METHODS AND FINDINGS: A search using Ovid MEDLINE and Embase was initially conducted to identify studies on severe Plasmodium falciparum malaria that included information on treatment delay, such as fever duration (inception to 22nd September 2017). Studies identified included 5 case-control and 8 other observational clinical studies of SM and UM cases. Risk of bias was assessed using the Newcastle-Ottawa scale, and all studies were ranked as 'Good', scoring ≥7/10. Individual-patient data (IPD) were pooled from 13 studies of 3,989 (94.1% aged <15 years) SM patients and 5,780 (79.6% aged <15 years) UM cases in Benin, Malaysia, Mozambique, Tanzania, The Gambia, Uganda, Yemen, and Zambia. Definitions of SM were standardised across studies to compare treatment delay in patients with UM and different SM phenotypes using age-adjusted mixed-effects regression. The odds of any SM phenotype were significantly higher in children with longer delays between initial symptoms and arrival at the health facility (odds ratio [OR] = 1.33, 95% CI: 1.07-1.64 for a delay of >24 hours versus ≤24 hours; p = 0.009). Reported illness duration was a strong predictor of presenting with severe malarial anaemia (SMA) in children, with an OR of 2.79 (95% CI:1.92-4.06; p < 0.001) for a delay of 2-3 days and 5.46 (95% CI: 3.49-8.53; p < 0.001) for a delay of >7 days, compared with receiving treatment within 24 hours from symptom onset. We estimate that 42.8% of childhood SMA cases and 48.5% of adult SMA cases in the study areas would have been averted if all individuals were able to access treatment within the first day of symptom onset, if the association is fully causal. In studies specifically recording onset of nonsevere symptoms, long treatment delay was moderately associated with other SM phenotypes (OR [95% CI] >3 to ≤4 days versus ≤24 hours: cerebral malaria [CM] = 2.42 [1.24-4.72], p = 0.01; respiratory distress syndrome [RDS] = 4.09 [1.70-9.82], p = 0.002). In addition to unmeasured confounding, which is commonly present in observational studies, a key limitation is that many severe cases and deaths occur outside healthcare facilities in endemic countries, where the effect of delayed or no treatment is difficult to quantify.
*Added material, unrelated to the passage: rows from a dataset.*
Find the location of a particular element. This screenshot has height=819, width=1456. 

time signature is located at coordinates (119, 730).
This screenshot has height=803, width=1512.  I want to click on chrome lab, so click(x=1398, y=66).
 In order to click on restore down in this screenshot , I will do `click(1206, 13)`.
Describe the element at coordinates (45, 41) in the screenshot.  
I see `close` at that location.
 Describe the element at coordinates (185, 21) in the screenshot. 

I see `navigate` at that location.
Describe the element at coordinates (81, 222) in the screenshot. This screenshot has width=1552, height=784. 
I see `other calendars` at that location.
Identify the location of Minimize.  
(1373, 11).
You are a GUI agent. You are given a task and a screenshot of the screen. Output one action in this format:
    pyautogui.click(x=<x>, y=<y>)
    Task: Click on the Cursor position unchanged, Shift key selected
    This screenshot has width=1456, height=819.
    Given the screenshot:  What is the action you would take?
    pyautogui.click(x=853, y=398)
CONCLUSIONS: Our results quantify the relationship between rapid access to treatment and reduced risk of severe disease, which was particularly strong for SMA. There was some evidence to suggest that progression to other severe phenotypes may also be prevented by prompt treatment, though the association was not as strong, which may be explained by potential selection bias, sample size issues, or a difference in underlying pathology. These findings may help assess the impact of interventions that improve access to treatment.